Task objective
State how many lines in the entries below include the string "name", and give nothing beyond that number.

The records

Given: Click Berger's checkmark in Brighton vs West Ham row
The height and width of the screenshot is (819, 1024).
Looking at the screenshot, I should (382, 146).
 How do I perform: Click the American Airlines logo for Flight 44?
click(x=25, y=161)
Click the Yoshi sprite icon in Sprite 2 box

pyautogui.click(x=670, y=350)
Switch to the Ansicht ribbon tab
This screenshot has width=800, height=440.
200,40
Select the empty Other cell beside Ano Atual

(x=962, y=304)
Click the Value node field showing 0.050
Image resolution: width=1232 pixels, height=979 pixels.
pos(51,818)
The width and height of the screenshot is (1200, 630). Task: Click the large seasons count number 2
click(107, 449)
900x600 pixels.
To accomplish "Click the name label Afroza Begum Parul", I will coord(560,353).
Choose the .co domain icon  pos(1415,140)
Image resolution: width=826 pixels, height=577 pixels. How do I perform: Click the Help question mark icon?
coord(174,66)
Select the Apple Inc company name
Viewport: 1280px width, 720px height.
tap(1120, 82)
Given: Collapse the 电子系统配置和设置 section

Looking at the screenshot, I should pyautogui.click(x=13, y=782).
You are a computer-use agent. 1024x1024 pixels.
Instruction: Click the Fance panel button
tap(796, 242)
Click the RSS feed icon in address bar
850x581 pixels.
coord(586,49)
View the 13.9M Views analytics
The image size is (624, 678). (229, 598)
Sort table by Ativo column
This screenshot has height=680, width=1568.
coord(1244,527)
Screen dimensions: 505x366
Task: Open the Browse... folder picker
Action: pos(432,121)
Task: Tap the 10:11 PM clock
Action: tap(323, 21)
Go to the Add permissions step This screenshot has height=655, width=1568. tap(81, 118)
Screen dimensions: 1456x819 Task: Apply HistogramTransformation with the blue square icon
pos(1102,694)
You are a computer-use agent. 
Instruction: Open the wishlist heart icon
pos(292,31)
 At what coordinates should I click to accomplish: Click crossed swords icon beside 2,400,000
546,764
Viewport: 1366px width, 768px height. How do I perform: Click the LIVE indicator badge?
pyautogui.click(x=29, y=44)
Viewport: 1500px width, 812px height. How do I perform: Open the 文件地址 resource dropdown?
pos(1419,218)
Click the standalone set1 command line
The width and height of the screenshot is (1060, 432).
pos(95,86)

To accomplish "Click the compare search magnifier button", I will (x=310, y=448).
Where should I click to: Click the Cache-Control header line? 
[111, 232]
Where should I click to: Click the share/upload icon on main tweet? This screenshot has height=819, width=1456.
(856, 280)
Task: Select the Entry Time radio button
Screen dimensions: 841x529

Answer for this exercise
2